Data entries
= Beginning of Section =

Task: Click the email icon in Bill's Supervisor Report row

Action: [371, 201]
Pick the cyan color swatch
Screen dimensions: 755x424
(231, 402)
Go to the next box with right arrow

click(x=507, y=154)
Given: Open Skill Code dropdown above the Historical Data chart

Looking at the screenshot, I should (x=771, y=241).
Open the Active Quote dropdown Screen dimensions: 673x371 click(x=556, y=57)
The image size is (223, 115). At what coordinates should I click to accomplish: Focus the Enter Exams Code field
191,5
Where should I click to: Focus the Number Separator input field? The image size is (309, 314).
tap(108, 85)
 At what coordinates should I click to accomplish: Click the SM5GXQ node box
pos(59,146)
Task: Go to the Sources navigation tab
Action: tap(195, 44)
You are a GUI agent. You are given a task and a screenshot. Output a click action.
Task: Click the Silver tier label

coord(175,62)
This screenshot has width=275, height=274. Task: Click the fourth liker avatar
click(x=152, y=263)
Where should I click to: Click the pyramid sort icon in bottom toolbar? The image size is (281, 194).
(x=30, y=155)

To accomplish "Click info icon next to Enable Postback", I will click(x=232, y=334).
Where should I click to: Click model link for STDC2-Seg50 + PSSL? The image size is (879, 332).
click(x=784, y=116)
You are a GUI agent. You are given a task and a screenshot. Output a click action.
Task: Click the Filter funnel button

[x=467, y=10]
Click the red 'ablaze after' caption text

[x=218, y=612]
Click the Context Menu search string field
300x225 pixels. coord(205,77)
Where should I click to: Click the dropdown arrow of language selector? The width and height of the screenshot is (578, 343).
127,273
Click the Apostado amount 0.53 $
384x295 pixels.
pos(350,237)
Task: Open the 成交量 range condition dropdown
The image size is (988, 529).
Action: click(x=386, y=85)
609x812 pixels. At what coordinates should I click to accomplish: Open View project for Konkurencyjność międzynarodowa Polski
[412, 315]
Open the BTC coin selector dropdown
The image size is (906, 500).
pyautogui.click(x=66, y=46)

= End of Section =

What you need to do
Copy every entry exactly as it is given.

Answer box
Task: Click the email icon in Bill's Supervisor Report row

Action: [371, 201]
Pick the cyan color swatch
Screen dimensions: 755x424
(231, 402)
Go to the next box with right arrow

click(x=507, y=154)
Given: Open Skill Code dropdown above the Historical Data chart

Looking at the screenshot, I should (x=771, y=241).
Open the Active Quote dropdown Screen dimensions: 673x371 click(x=556, y=57)
The image size is (223, 115). At what coordinates should I click to accomplish: Focus the Enter Exams Code field
191,5
Where should I click to: Focus the Number Separator input field? The image size is (309, 314).
tap(108, 85)
 At what coordinates should I click to accomplish: Click the SM5GXQ node box
pos(59,146)
Task: Go to the Sources navigation tab
Action: tap(195, 44)
You are a GUI agent. You are given a task and a screenshot. Output a click action.
Task: Click the Silver tier label

coord(175,62)
This screenshot has width=275, height=274. Task: Click the fourth liker avatar
click(x=152, y=263)
Where should I click to: Click the pyramid sort icon in bottom toolbar? The image size is (281, 194).
(x=30, y=155)

To accomplish "Click info icon next to Enable Postback", I will click(x=232, y=334).
Where should I click to: Click model link for STDC2-Seg50 + PSSL? The image size is (879, 332).
click(x=784, y=116)
You are a GUI agent. You are given a task and a screenshot. Output a click action.
Task: Click the Filter funnel button

[x=467, y=10]
Click the red 'ablaze after' caption text

[x=218, y=612]
Click the Context Menu search string field
300x225 pixels. coord(205,77)
Where should I click to: Click the dropdown arrow of language selector? The width and height of the screenshot is (578, 343).
127,273
Click the Apostado amount 0.53 $
384x295 pixels.
pos(350,237)
Task: Open the 成交量 range condition dropdown
The image size is (988, 529).
Action: click(x=386, y=85)
609x812 pixels. At what coordinates should I click to accomplish: Open View project for Konkurencyjność międzynarodowa Polski
[412, 315]
Open the BTC coin selector dropdown
The image size is (906, 500).
pyautogui.click(x=66, y=46)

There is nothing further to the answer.